After years of sitting mostly quiet behind demolition fencing, the former Motorola semiconductor campus in east Phoenix is finally shifting from teardown mode to active redevelopment, and public paperwork suggests a major chip player may be circling the site. Baker Development has been methodically stripping out obsolete buildings, coordinating environmental cleanup and pitching the property to large industrial and tech users, hoping to reboot a parcel that once employed thousands and has since been wrapped inside a long-running cleanup zone.
According to the Phoenix Business Journal, recent public filings with the city point to NXP Semiconductors as a potential tenant at the property, injecting fresh energy into Baker’s plans. The outlet reports that hints of a possible NXP lease surfaced in city planning submissions tied to the project.
Developer Aims For AZUL Campus
Baker Development is recasting the site as the "AZUL Campus," a flex industrial and office park the company says could ultimately accommodate about two million square feet of space. The developer describes the core piece of the property as roughly 62 acres and says it is already working on upgraded infrastructure, including a large-scale groundwater filtration system that treats and returns millions of gallons of water to the canal network. "Our expertise is redeveloping environmentally challenged sites," Daniel J. Slack, president and COO of Baker Development, said in a statement.
Cleanup and City Oversight
The campus sits inside the Motorola 52nd Street Superfund area and remains under long-term remediation overseen by the Arizona Department of Environmental Quality and the U.S. Environmental Protection Agency. ADEQ’s site overview highlights ongoing groundwater extraction and treatment systems along with recent effectiveness reports, and City of Phoenix planning files show a PUD application that would prohibit residential uses on the parcel.

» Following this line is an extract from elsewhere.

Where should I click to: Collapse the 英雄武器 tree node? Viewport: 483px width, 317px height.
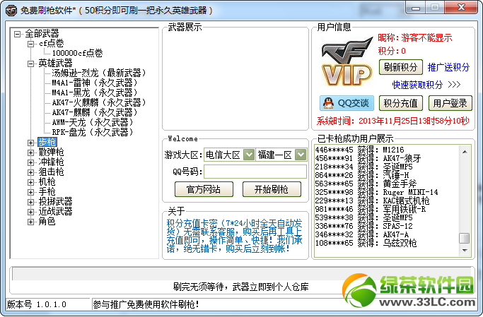31,63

Those layers of regulation help explain why the transition has moved more slowly than a typical industrial conversion and why the developer has put so much emphasis on infrastructure and environmental controls.
What This Could Mean For Phoenix
Developers and city officials say that landing a confirmed lease with a major semiconductor company would deepen Phoenix’s growing chip cluster and could deliver high-paying advanced manufacturing jobs to the east side. Baker has pointed to the site’s proximity to Sky Harbor, Loop 202 and local talent pipelines as key selling points, arguing the location "checks every single box necessary to attract a world-class company." Local economic planners note that any large tenant would still need to work closely with regulators and nearby neighborhoods before new construction can move forward.
Next Steps
Baker and city records indicate demolition is nearly wrapped up, and the developer has previously said it expected to have a shovel-ready site by the second quarter of 2026. As the Phoenix Business Journal points out, future planning submissions and public documents will likely be the first place any formal lease shows up. For now, the prospect of NXP or another major semiconductor tenant is enough to keep the AZUL Campus redevelopment firmly in the spotlight.